DATASET
++++++

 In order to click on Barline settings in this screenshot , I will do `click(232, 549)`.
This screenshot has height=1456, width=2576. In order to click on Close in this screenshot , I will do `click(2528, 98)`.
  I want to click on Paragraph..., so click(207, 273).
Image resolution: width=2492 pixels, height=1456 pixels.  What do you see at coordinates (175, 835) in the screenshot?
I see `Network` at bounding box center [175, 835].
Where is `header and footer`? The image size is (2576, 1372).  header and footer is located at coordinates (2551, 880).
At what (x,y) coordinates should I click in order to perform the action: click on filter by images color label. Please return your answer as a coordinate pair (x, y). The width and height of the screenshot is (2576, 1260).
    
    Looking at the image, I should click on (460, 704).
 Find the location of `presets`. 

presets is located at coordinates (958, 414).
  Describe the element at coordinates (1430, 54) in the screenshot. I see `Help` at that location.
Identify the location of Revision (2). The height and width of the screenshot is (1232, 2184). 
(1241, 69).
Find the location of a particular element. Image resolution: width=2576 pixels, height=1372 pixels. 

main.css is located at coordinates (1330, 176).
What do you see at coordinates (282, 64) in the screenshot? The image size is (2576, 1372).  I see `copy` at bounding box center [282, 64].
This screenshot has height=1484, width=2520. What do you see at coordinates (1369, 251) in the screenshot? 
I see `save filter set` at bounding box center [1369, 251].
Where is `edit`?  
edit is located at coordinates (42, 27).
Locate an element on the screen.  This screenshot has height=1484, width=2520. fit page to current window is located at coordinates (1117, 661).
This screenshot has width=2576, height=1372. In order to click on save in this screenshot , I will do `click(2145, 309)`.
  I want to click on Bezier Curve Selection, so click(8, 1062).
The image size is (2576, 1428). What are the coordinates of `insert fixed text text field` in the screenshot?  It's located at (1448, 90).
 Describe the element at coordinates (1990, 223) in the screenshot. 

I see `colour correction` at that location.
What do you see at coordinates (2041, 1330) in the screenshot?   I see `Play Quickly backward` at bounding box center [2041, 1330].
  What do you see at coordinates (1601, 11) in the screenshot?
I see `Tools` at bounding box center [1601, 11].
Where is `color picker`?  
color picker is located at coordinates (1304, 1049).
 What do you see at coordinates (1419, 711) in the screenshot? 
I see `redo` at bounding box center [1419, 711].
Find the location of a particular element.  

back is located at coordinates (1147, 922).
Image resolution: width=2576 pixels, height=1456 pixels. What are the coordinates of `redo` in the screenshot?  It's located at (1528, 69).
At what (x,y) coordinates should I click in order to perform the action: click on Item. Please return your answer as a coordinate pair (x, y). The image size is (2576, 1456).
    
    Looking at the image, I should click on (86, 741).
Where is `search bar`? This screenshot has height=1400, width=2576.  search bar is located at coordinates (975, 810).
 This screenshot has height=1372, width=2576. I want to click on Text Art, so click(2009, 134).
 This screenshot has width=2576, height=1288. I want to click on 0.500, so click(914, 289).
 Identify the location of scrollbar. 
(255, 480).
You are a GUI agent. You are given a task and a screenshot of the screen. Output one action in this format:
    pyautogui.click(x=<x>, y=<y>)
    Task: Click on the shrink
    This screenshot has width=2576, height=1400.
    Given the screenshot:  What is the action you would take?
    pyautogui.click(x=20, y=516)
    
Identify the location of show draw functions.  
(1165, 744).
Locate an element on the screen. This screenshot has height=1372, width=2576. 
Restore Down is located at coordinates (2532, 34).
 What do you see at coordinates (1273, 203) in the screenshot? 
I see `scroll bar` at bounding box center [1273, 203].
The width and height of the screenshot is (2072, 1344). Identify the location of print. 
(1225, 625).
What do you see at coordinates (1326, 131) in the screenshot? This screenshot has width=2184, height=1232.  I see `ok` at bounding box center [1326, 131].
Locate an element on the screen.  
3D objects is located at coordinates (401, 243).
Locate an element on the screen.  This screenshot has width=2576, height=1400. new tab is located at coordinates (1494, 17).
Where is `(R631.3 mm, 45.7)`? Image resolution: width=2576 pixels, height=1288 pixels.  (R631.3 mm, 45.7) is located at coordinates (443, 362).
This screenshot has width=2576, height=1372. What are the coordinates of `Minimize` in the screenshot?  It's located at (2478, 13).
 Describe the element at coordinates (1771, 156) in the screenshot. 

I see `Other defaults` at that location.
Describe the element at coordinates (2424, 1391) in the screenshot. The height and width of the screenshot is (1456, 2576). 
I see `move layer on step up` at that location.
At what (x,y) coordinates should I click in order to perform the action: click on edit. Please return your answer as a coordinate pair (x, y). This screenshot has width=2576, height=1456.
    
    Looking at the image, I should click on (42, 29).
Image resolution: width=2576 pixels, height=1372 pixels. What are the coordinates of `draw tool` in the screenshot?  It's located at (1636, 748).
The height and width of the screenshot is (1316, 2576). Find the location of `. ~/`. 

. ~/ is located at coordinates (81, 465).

++++++

TASK PROMPT
Which lines in the rows above contain the word "particular" with matching case? Collect and copy each of those lines.

ANSWER TO THIS PROBLEM
Find the location of a particular element. Image resolution: width=2576 pixels, height=1372 pixels. 
Find the location of a particular element.  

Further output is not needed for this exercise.